Kapitalizm; çocukların çok büyük bir bölümünü, eğitim ve sağlık hizmetlerine erişememek, şiddet, istismar, oyun zamanında çalışma zorunluluğu ve açlık gibi çeşitli sorunlara mahkum ediyor. Elbette ki bu, dünyanın bütün çocuklarının aynı koşullarda yaşadığı, benzer sorunlarla karşı karşıya kaldığı anlamına gelmiyor. Günümüzde çocukların içinde bulunduğu koşullar ve yaşadığı sorunlar da ailelerin ait olduğu sınıfsal konuma göre belirleniyor. Yüz milyonlarca çocuk dünyaya gözlerini açlık ve yoksullukla açarken, küçük bir azınlık refah koşulları içine doğup yaşamlarını bolluk içinde sürdürüyor. Bu gerçek, kapitalizmin tüm çürümüşlüğünün ortaya serilmesine vesile olan pandemiyle birlikte daha da gün yüzüne çıktı.
Son olarak BM çocuklara yardım kuruluşu UNICEF tarafından yapılan bir araştırmaya göre, korona salgını dünya çapında 100 milyon çocuğu daha yoksulluğa itti. UNICEF’in bugün bildirdiğine göre bu sayı, 2019 yılına kıyasla da yüzde 10 arttı.
Die Zeit’ın haberine göre, pandemiden önce bile dünya çapında 1 milyar çocuğun eğitim, sağlık, barınma, gıda ve temiz suya yeterli erişim imkanı yoktu. UNICEF kurulduğundan bu yana geçen 75 yıllık süreçte böyle bir krizin yaşanmadığı belirtiliyor. UNICEF patronu Henrietta H. Fore, “Açlıktan ölen, okula gitmeyen, tacize uğrayan, yoksulluk içinde yaşayan ya da evliliğe zorlanan çocukların sayısı arttıkça, sağlık hizmetlerine, aşılara, yeterli gıdaya ve temel hizmetlere erişebilen çocukların sayısı düşüyor” dedi. En iyimser ihtimalle, birçok alandaki aksiliklerin giderilmesinin ise 7-8 yıl alacağı söyleniyor.

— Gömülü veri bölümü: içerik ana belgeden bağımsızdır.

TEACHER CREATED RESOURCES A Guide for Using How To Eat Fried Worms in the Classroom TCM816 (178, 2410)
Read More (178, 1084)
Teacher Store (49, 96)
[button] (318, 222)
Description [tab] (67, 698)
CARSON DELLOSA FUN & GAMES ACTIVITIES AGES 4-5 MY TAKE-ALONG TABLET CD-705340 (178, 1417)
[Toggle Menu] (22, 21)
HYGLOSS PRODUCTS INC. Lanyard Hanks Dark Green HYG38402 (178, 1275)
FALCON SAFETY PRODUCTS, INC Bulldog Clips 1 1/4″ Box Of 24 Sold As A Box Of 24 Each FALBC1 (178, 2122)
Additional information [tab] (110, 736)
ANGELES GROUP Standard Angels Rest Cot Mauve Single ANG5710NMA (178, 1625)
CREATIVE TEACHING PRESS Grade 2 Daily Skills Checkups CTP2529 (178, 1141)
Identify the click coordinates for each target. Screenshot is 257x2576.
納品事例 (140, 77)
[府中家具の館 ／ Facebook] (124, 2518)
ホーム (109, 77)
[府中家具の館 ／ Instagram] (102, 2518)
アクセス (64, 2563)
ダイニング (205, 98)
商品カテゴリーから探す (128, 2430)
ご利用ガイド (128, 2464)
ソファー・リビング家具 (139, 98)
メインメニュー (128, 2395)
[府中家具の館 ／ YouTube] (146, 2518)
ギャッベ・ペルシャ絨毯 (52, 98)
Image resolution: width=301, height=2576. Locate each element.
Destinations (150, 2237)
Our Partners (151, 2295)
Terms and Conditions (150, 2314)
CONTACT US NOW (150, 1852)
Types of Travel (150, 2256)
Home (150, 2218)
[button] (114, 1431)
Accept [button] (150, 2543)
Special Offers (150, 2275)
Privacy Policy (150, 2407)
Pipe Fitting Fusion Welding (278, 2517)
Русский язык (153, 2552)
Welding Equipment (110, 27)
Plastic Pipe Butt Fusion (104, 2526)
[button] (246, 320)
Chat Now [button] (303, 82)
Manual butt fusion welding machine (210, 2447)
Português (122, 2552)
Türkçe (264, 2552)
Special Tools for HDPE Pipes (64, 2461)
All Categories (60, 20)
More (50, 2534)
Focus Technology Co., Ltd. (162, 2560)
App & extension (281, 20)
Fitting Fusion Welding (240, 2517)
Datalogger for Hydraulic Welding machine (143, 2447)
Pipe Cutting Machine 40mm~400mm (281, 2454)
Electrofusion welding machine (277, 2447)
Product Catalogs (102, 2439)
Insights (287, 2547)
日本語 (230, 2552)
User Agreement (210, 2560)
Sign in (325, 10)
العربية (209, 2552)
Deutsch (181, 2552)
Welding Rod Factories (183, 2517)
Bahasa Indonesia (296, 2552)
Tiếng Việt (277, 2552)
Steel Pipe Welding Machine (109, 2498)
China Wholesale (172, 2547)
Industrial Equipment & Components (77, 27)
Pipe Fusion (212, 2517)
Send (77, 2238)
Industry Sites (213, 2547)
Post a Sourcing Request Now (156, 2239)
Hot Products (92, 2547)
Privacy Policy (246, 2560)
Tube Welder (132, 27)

160 milyon çocuk çalışmak zorunda
Korona döneminde sokağa çıkma kısıtlamaları nedeniyle 1,6 milyar çocuğun okula gidemediği belirtiliyor. Geçen yıl yüz yüze derslerin neredeyse yüzde 80’i iptal edildi.
Eğitim hakkından yoksun kalan çocuklar, diğer yandan “çocuk işçilik” tehdidiyle de daha fazla karşı karşıya. En son tahminlere göre, dört yılda 8,4 milyon artışla 160 milyon çocuk çalışmak zorunda kalacak. 2022’nin sonuna kadar, ailelerinin geçimine katkıda bulunmak zorunda oldukları için 9 milyon çocuğun daha işçiliğe maruz kalabileceği öngörülüyor.
Kız çocukları bunlara ek olarak çocuk evliliği vahşetiyle de karşı karşıya. Ailelerinin yoksulluğu nedeniyle 2030’a kadar 10 milyon kız çocuğunun daha zorla evlendirilebileceği ifade ediliyor.
UNICEF, korona pandemisinin dünyadaki çocuklar üzerindeki etkilerini anlatan raporunda, “Kayıp bir 10 yılı önleme” çağrısı yapıyor. 50 milyon çocuk, yetersiz beslenmenin en şiddetli şekli olan zayıflamadan muzdarip. 2022’de buna 9 milyon kişinin daha eklenebileceği belirtiliyor.
Çocukların yaşadığı bu “dehşet” ve benzeri sorunlar, bu kapitalist sistemden bağımsız değildir. Zira üretilen zenginliğe, pandemide dahi elde edilen trilyonlarca dolarlık kârlara, sermayeye sunulan milyarlarca dolarlık teşviklere rağmen bu sorunlar, sömürü ve sınıflara dayalı düzen tarafından sürekli yeniden üretilmektedir.